GPU: HPC Friend or Foe?
General purpose computing with GPUs looks like a great concept on paper. Indeed, SC’08 was dominated by GPUs — it was impossible not to be (technically) impressed with some of the results that were being cited and shown on the exhibit floor. But despite that, GPGPUs have failed to become a “must have” HPC technology over the past year. Last week’s announcements from NVIDIA look really great for the HPC crowd (aside from some embarrissing PR blunders) — they seem to address many of the shortcomings of prior generation GPU usage in an HPC environment: more memory, more cores, ECC memory, better / cheaper memory management, etc. Will GPUs become the new hotness in HPC?
The obvious question here is “Why is Jeff discussing GPUs on an MPI blog?”
At first blush, MPI and GPUs are orthogonal. MPI is about message passing, after all — nothing to do with computation, right? Specifically: most people use MPI to pass messages around their computation — they compute compute compute and then send some messages (for example) to peer processes to exchange updated edge data. Easy peasey.
However, there are a small number of places in MPI that can benefit from faster computation. The most obvious of which is a small class of MPI’s collective communications: reductions. That is, taking data that is distributed among a group of processes and computationally combining them into a single answer. A simple example is taking a single value from each MPI process and multiplying them together into a single result value. This is a combination of both message passing and computation.
MPI has several built-in reduction operations, such as addition, multiplication, minimum, maximum, etc. MPI also allows users to define their own operators for application-specific computations. For small amounts of data and/or small numbers of processes — like my simple example, above — having MPI perform a reduction is probably no more efficient than the application manually doing the communication and computation itself. But where MPI reductions really shine is where there is a large amount of data involved. MPI implementations spend a lot of time, effort, and research into figuring out how to make distributed reductions as efficient (and fast!) as possible.

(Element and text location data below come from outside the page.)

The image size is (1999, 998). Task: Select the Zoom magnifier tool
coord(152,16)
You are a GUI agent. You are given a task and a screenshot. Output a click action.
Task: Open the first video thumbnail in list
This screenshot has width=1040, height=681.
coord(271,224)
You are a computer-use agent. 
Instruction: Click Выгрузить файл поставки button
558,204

And this is where GPUs come in. GPUs could be a natural target for MPI implementations to use when performing large reductions. One simplistic way of looking at a global addition reduction would be to gather all the data in one process and then perform a simplistic loop over the data to add it all together, perhaps like this:
for i = 0 ... large_reduction_size
result(i) = a(i) + b(i)
But instead of this loop, the MPI implementation could use a GPU to do the addition. With a large enough input data set, using a GPU could see some nice speedup compared to the simplistic loop.
This is actually a game-changer in terms of distributed MPI reduction algorithms. Contrary to what I said above, today’s MPI reduction algorithms typically perform distributed-style computations. For example, use a tree-based algorithm where each interior process sums the data from its children and then sends the result to its parent. When done, the tree root will contain the global summation result. Easy peasey.

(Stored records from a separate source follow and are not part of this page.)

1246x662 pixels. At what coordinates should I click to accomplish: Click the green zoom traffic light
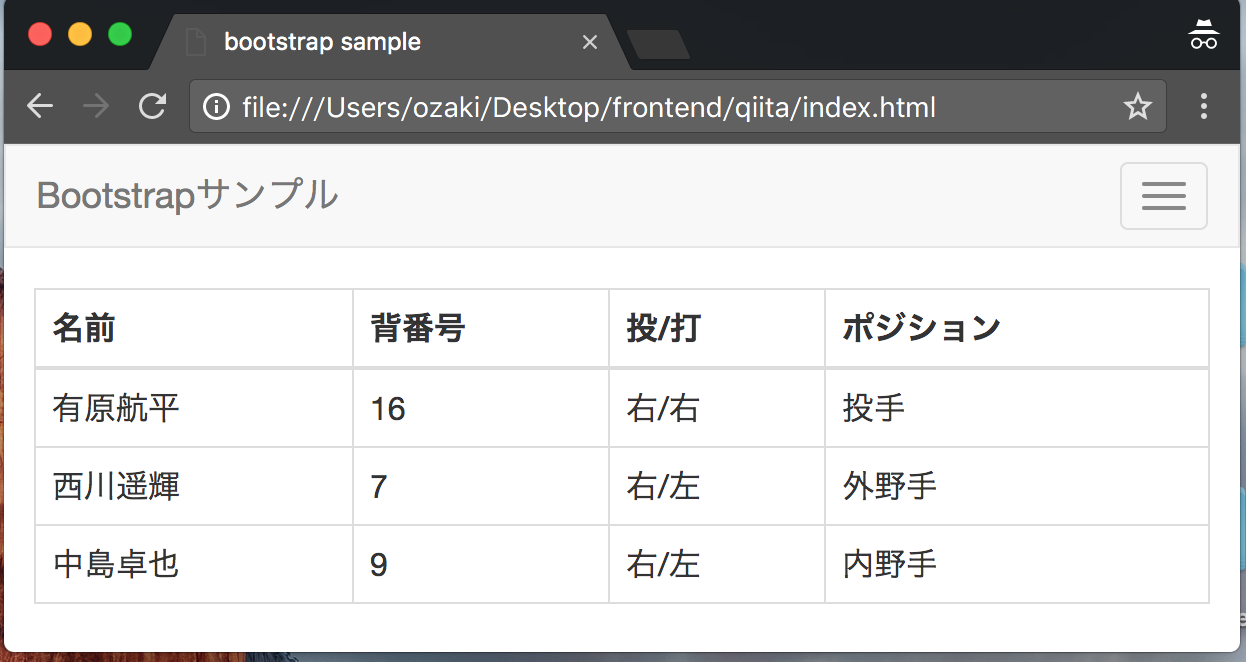[120, 33]
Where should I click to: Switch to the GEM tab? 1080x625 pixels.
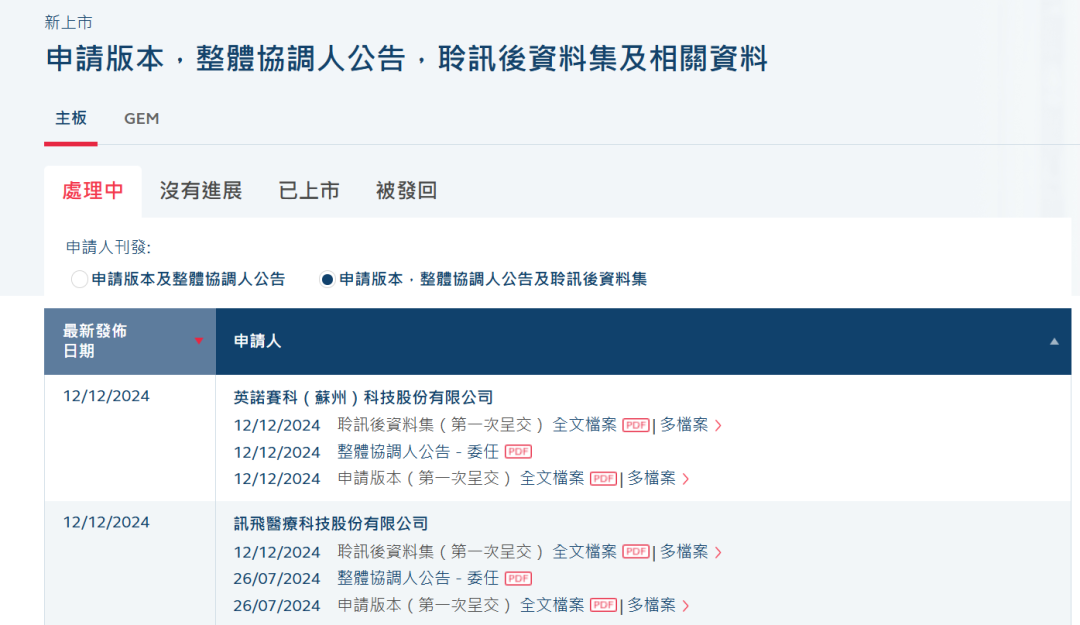tap(140, 118)
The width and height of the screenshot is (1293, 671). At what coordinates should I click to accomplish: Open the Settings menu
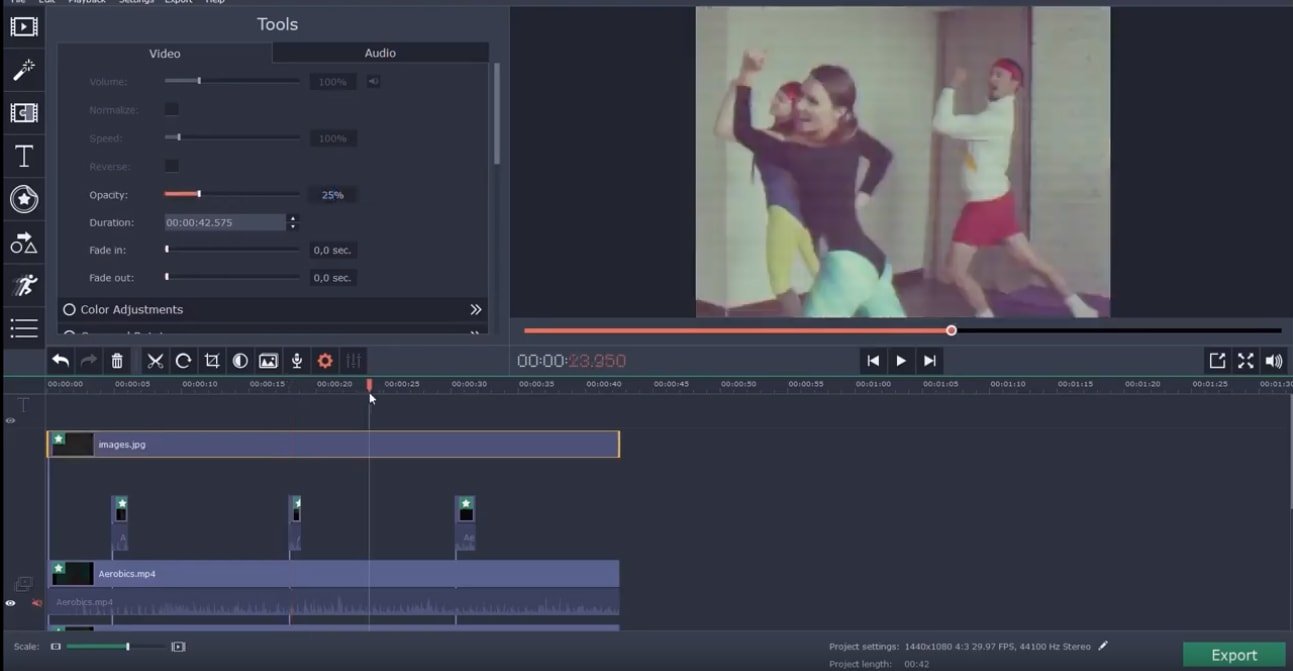coord(137,3)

GPUs, however, are most efficient when operating on large sets of data. Hence, it might be better to gather all the operand data to one MPI process (or perhaps a small number of MPI processes) that have GPUs and have them perform the bulk of the computation. The challenge will be to balance network bandwidth and congestion issues against the computational power of a single GPU. It’ll be even more challenging if only some nodes in the compute cluster have GPUs, or if there are less GPUs than CPU cores on a single compute node — such issues raise all kinds of heterogeneous distribution and allocation issues which can be quite sticky to solve in an optimal fashion at run-time.
Consider this an open call to researchers to start tackling these topics!